── SOURCE ──
Elasticsearch doesn't apply the NOT filter

3.1k Views Asked by At

I've been knocking my head against a wall with Elasticsearch today, trying to fix a failing test case.

I am using Rails 3.2.14, Ruby 1.9.3, the Tire gem and ElasticSearch 0.90.2

The objective is to have the query return matching results EXCLUDING the item where vid == "ABC123xyz"

The Ruby code in the Video model looks like this:

def related_videos(count)
  Video.search load: true do
    size(count)
    filter :term, :category_id => self.category_id
    filter :term, :live => true
    filter :term, :public => true
    filter :not, {:term => {:vid => self.vid}}
    query do
      boolean do
        should { text(:_all, self.title, boost: 2) }
        should { text(:_all, self.description) }
        should { terms(:tags, self.tag_list, minimum_match: 1) }
      end  
   end
  end
end

The resulting search query generated by Tire looks like this:

{
  "query":{
    "bool":{
      "should":[
        {
          "text":{
            "_all":{
              "query":"Top Gun","boost":2
            }
          }
        },
        {
          "text":{
            "_all":{
              "query":"The macho students of an elite US Flying school for advanced fighter pilots compete to be best in the class, and one romances the teacher."
───
── DATA LINES ──
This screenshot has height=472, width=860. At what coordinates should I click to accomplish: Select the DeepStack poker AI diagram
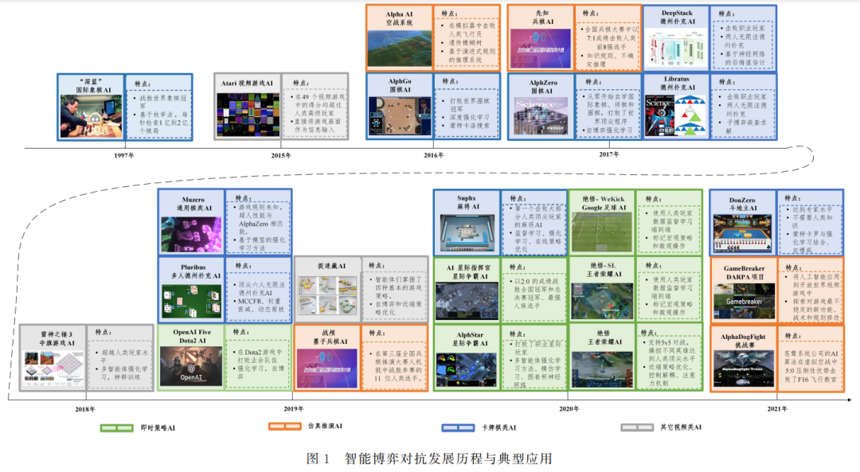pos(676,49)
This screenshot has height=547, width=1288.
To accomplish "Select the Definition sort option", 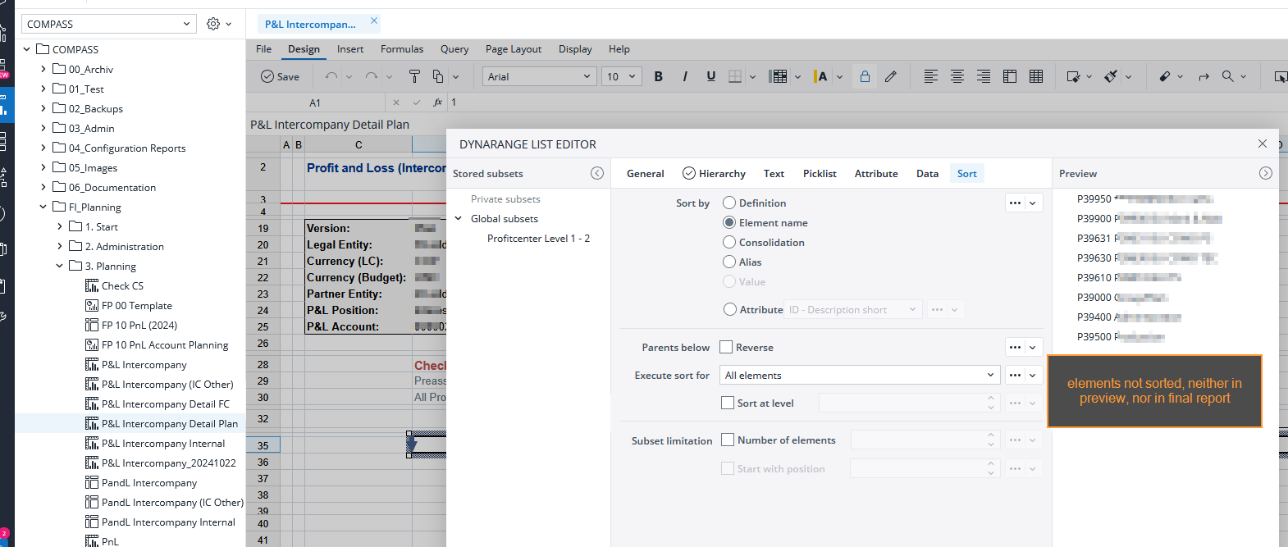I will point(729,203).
───
### GIVEN REQUEST:
From the Elasticsearch forum post above, list each piece of software the poster says they are using, with its version number where one is given.

### EXERCISE OUTPUT:
Rails 3.2.14
Ruby 1.9.3
the Tire gem
ElasticSearch 0.90.2